In Spain at the period, there were no famines because people kept emigrating to the colonies. Ireland was itself a colony. That's the difference. In Eastern Europe where countries didn't have colonies, famines were a norm.

Irish one is seen as something special because it happened in the West, and because overpopulation there built up for a considerable time being allowed by potatoes farming that for the time being, provided plenty of food allowing population to build up. Then it backfired.

As for local populations pre-existing in the colonies, sure they almost all died out. To a much larger proportion than the Irish, and sometimes, went entirely extinct. That is the normal part of absorbing new lands. It's just that Ireland was Christian almost since Christianity became a thing, and was never "discovered", that made it special. But we shouldn't pretend like it wasn't normal or in any way exceptional overall. Genocide is a natural way in which nations interact.

1 comments

> Irish one is seen as something special because it happened in the West, and because overpopulation there built up for a considerable time being allowed by potatoes farming

There was no overpopulation problem in Ireland! It was _less_ dense than England, while having similar climate and agricultural capacity. The reason for the famine was that the food that was abundantly produced in Ireland was transferred to England to support their cities (which did have an overpopulation problem). There was more than enough food produced in Ireland to feed everyone in Ireland. That is not what overpopulation looks like.

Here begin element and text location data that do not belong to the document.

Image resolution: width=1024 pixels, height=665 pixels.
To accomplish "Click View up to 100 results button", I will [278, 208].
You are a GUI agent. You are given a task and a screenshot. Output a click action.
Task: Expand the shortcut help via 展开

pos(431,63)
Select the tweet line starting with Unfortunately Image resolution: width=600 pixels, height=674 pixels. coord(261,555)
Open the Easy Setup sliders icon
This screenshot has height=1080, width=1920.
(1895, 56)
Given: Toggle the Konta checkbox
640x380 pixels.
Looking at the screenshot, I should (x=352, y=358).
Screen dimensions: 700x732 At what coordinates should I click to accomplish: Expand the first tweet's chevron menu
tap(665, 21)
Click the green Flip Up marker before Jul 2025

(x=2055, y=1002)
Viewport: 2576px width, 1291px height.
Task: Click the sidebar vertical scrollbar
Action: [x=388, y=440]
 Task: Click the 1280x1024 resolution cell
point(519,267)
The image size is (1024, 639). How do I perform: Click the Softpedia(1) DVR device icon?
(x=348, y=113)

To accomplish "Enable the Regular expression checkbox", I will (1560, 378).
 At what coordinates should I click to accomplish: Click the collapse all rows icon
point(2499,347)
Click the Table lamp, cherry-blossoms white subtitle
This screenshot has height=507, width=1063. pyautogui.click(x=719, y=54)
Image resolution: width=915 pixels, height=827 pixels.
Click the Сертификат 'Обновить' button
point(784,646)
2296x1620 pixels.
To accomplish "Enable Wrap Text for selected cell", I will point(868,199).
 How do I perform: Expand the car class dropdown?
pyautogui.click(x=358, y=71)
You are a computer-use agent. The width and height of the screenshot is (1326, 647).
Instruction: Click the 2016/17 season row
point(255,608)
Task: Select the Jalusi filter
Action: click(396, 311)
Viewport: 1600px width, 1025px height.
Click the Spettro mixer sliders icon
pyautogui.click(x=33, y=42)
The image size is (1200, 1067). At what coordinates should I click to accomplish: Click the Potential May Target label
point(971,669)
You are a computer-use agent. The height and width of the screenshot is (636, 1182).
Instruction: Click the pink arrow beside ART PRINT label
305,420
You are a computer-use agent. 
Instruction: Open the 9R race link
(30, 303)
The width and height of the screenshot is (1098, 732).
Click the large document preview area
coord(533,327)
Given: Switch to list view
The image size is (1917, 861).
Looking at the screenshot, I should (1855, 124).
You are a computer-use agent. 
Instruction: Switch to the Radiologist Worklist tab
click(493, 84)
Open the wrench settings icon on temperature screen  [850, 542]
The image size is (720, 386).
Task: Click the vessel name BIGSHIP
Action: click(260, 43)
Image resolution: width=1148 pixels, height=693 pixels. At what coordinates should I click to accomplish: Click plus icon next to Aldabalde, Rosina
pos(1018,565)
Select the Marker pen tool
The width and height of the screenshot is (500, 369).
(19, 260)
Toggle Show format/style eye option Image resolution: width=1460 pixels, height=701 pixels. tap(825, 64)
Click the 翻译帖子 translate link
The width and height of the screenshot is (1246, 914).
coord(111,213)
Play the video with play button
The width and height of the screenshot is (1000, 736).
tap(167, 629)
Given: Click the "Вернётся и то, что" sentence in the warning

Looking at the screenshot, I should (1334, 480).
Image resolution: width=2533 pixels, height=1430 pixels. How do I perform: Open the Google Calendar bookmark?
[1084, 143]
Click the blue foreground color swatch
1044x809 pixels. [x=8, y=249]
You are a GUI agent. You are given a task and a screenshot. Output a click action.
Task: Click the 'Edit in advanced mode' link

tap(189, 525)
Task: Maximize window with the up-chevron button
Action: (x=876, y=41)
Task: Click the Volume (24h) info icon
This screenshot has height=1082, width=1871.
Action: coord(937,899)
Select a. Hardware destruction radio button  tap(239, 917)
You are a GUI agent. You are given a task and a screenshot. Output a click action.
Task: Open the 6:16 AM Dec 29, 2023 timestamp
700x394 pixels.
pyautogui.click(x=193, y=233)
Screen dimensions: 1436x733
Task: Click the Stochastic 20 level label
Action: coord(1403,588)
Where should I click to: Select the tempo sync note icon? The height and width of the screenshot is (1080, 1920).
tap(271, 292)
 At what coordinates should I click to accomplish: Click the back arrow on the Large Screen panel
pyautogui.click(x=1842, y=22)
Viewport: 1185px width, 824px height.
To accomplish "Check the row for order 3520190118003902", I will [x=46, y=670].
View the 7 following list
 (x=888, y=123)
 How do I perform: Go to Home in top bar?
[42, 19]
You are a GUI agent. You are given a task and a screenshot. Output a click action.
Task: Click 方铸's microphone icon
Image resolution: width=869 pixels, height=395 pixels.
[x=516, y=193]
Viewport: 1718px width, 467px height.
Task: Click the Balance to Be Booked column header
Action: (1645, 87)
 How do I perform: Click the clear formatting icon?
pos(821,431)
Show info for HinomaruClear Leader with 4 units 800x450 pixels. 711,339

It's also easy to say no major famines happened in Spain because of her colonies, except that by the time of the famine she had very few remaining. Spanish people had the same capacity to emigrate to the Americas as the Irish did. Your argument was that Irish people were too Catholic to control their population but you haven't addressed the fact that that wasn't a problem in any of the other Catholic countries. The same should be true of Italy, who didn't even have a former empire to call on.